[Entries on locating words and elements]
-*-
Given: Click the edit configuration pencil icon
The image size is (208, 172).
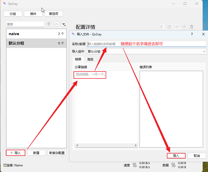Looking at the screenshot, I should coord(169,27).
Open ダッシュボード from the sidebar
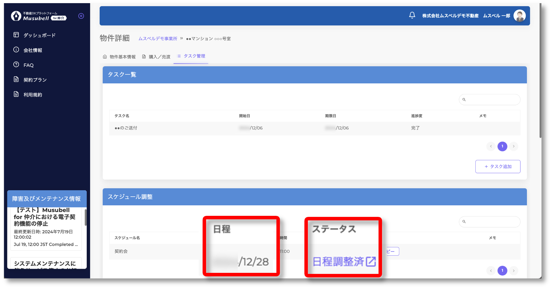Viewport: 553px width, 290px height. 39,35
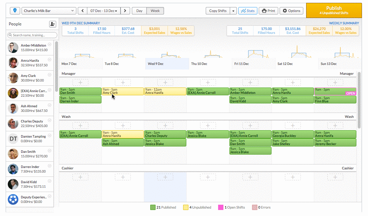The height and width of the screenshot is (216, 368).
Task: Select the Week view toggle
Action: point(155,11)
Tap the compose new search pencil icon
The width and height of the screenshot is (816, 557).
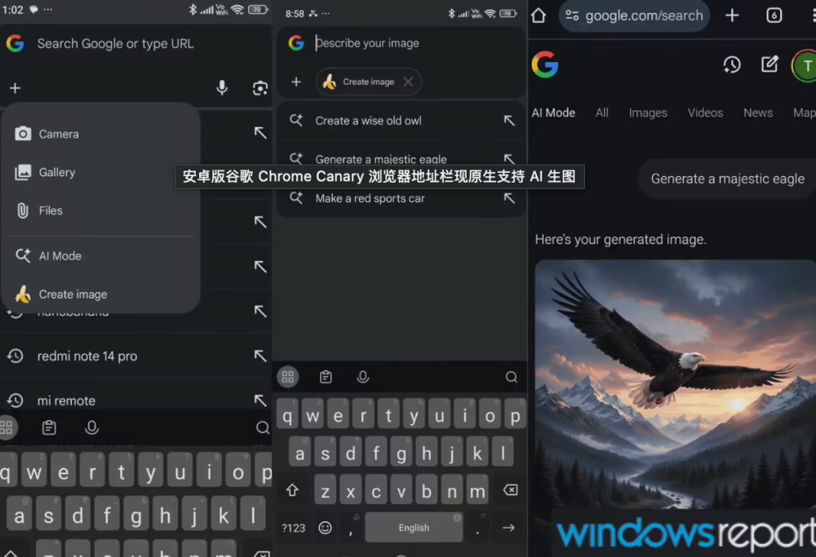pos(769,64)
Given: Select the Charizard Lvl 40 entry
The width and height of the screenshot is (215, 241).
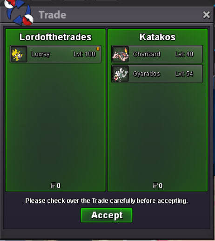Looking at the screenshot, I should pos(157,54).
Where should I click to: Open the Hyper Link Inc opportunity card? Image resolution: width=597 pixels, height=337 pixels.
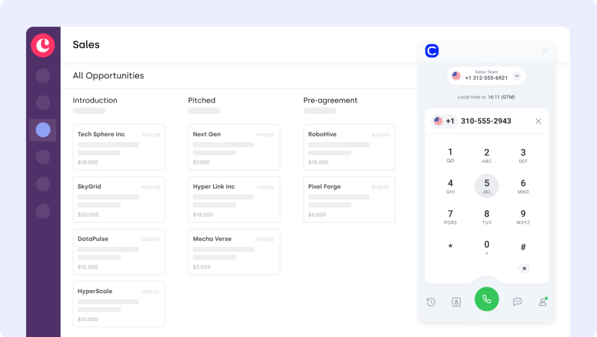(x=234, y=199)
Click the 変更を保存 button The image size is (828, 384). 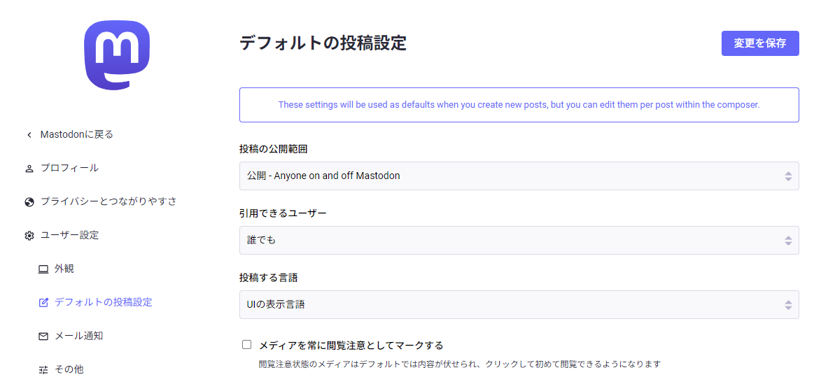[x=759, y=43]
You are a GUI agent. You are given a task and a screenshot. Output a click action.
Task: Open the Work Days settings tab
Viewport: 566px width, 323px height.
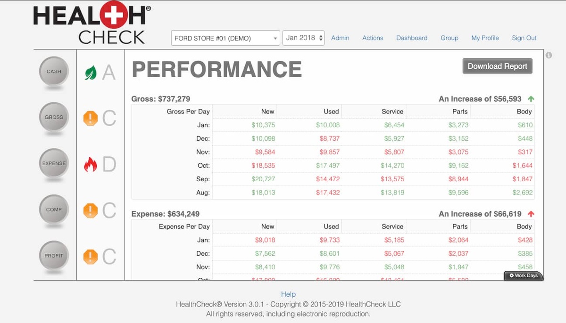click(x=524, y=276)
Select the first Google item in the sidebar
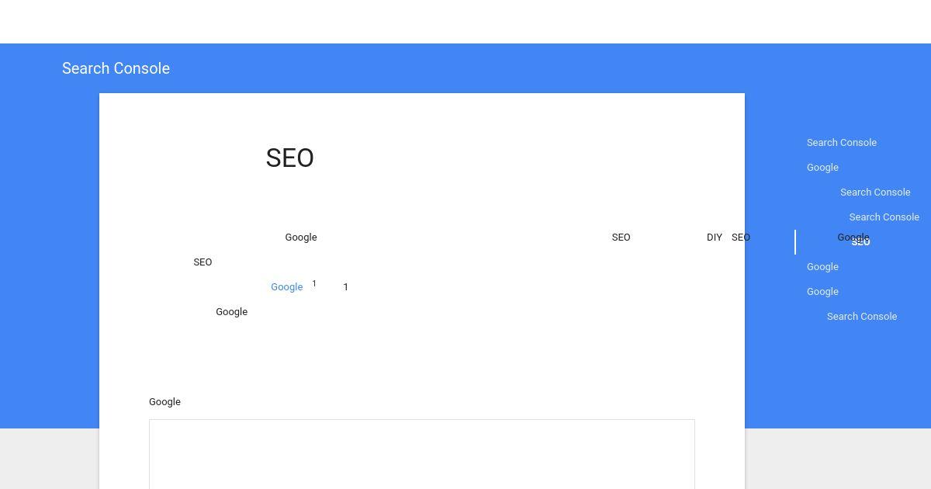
-*-
### EXERCISE DESCRIPTION
From the rows above, extract every line that contains the word "icon". List those lines.

### SOLVED EXERCISE
Given: Click the edit configuration pencil icon
Tap the compose new search pencil icon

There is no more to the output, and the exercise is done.